I just finished a 3-day TDD course with Roy Osherove. Here are some of my lessons.
The simple rules for TDD are:
- Write a test that fails.
- Make the test pass.
- Refactor.
By following these rules I will also do:
- Investigate the problem domain, but not more than necessary, and make sure the assumptions are right.
- Implement code that works.
- Implement the right code.
- Start with a simple thing, that can be finished within short time, at least within a sprint.
- The development cycle will have small incremental changes, rather than larger code chunks which is harder to test.

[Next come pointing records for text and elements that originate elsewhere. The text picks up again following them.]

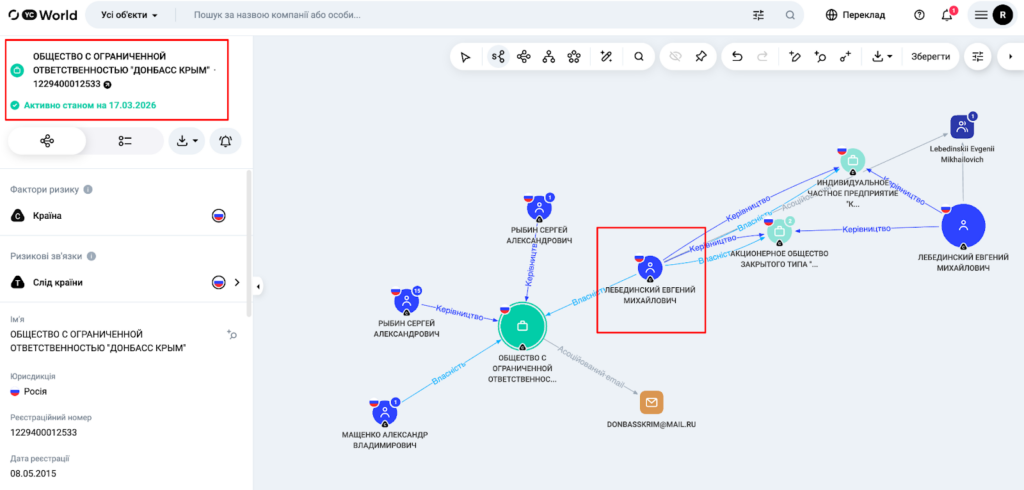This screenshot has width=1024, height=490.
Task: Open the "Усі об'єкти" dropdown
Action: 129,15
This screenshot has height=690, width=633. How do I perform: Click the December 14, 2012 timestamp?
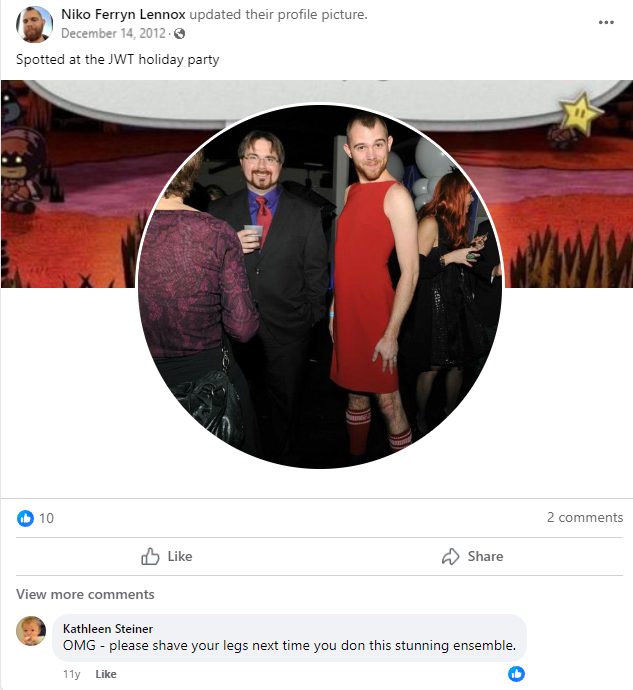113,33
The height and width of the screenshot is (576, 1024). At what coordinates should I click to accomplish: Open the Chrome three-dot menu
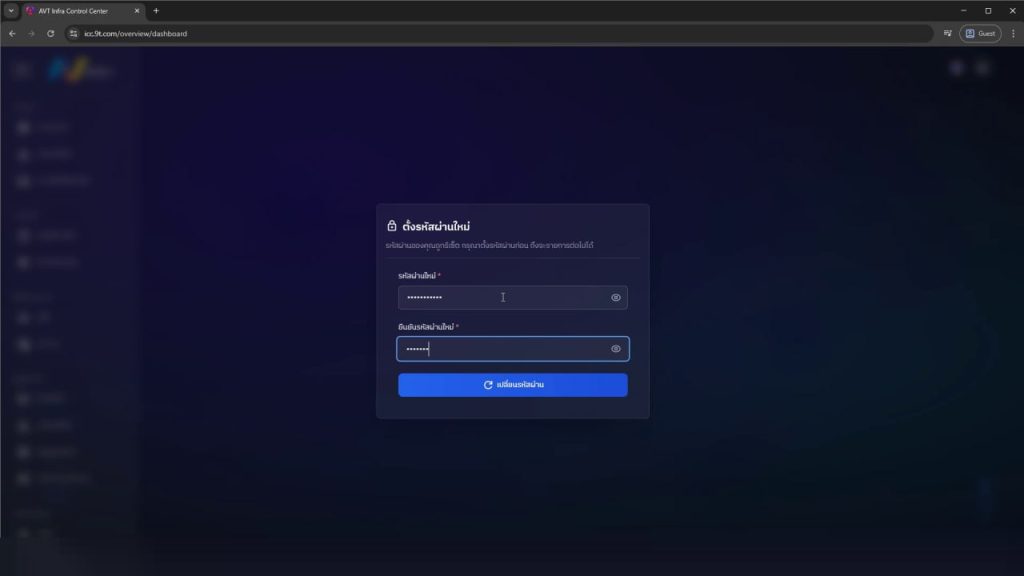[x=1013, y=33]
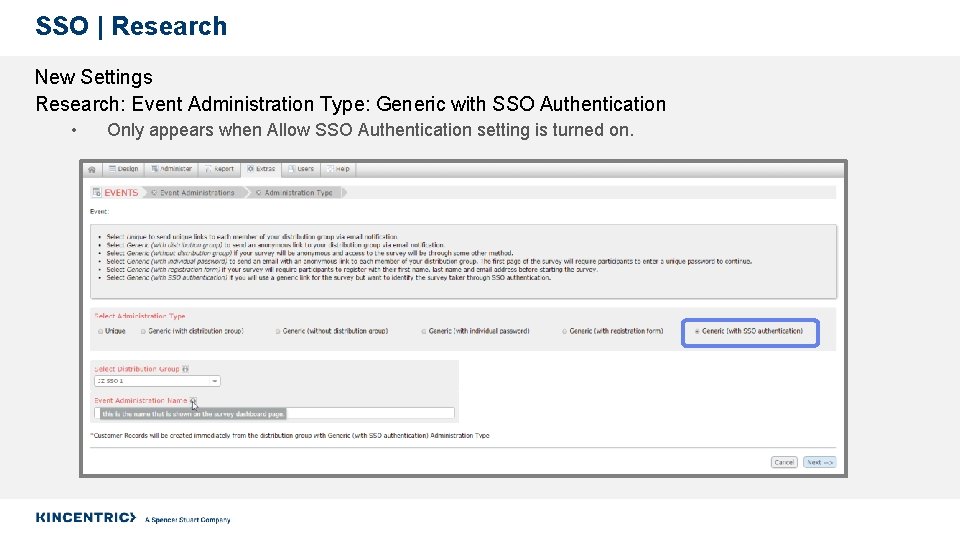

- Decide when to do state-based testing and when to do interaction-testing.
- Do test reviews.
Other things I will do:
- Address legacy code with TDD.
- Consider not doing TDD, but right now TDD feels simpler than not doing TDD. Even though TDD is hard.

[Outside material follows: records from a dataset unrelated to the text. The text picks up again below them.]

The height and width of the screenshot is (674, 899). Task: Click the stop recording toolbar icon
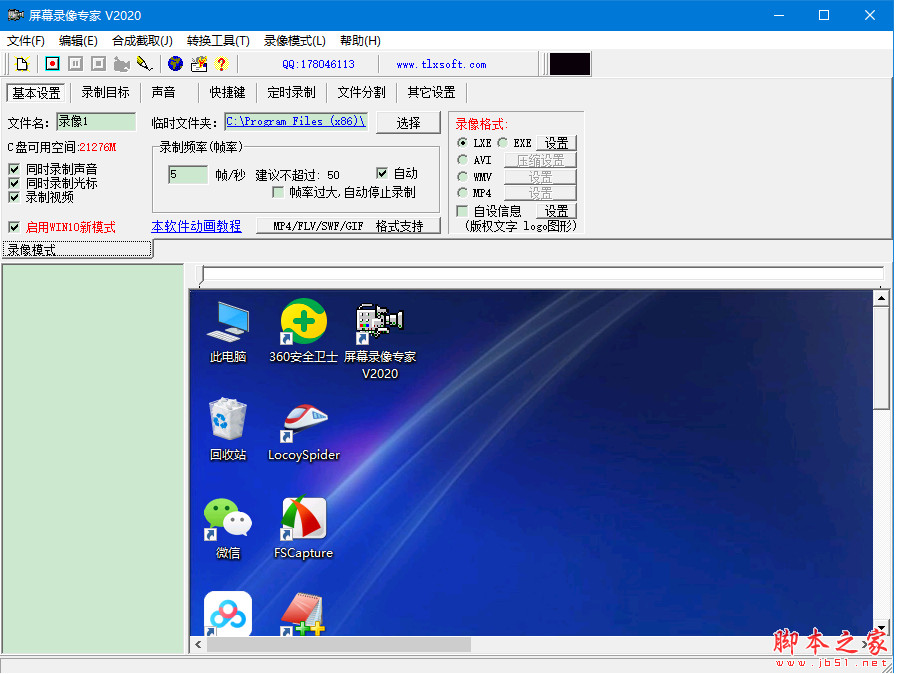tap(98, 64)
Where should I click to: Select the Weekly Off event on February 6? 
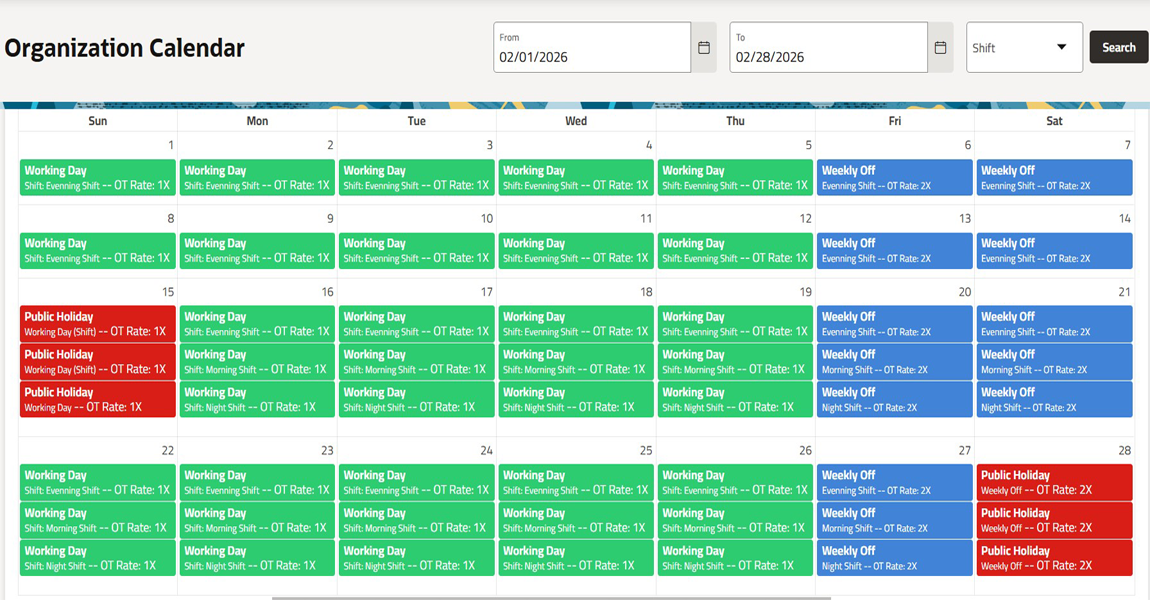(894, 177)
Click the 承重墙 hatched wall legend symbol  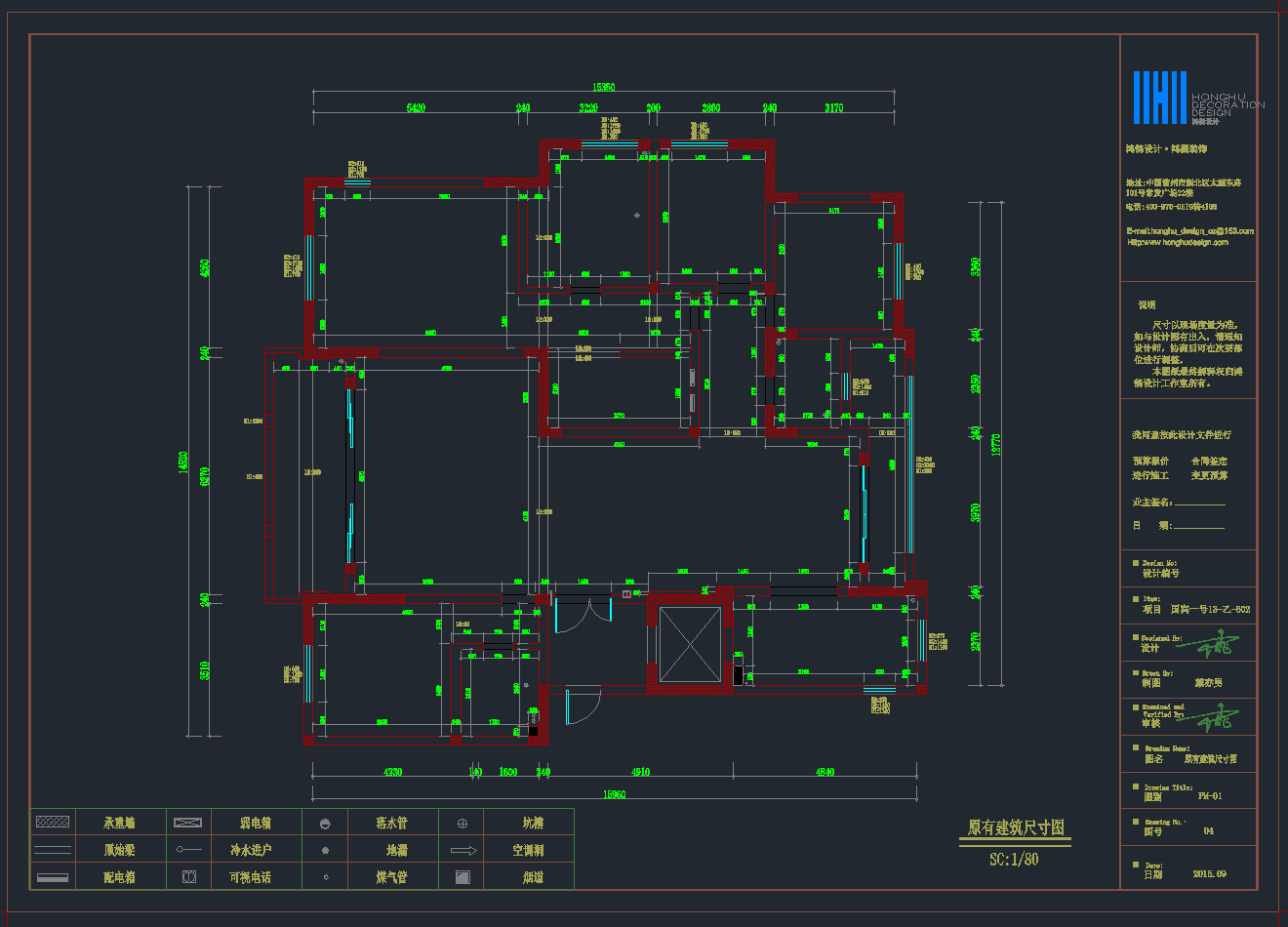click(53, 823)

- Separate unit tests and integration tests.
- Do pair programming.
- Write more integration tests.
- Start learning code contracts (C# 4.0).

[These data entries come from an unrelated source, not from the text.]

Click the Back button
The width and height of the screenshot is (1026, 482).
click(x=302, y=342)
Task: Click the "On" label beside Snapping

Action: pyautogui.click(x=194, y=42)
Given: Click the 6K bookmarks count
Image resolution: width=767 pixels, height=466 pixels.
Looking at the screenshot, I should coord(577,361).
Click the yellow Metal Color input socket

- Start learning specification by example and write acceptance tests.
- When I have made a new system, or learned a legacy system, I will make a video describing it
- Write down the coding conventions.
Other things I learned from Roy:
- How to learn things, and what ravines and plateaus are. (This is a part I feel need even more investigation, but not now.)
- Go mouse-less.
- Do coding katas for training. (I have already been doing this after the course, and will continue).
So TDD addresses the understanding/misunderstanding of issues by forcing you to make assumptions and implement the right code. Make it your choice to do it!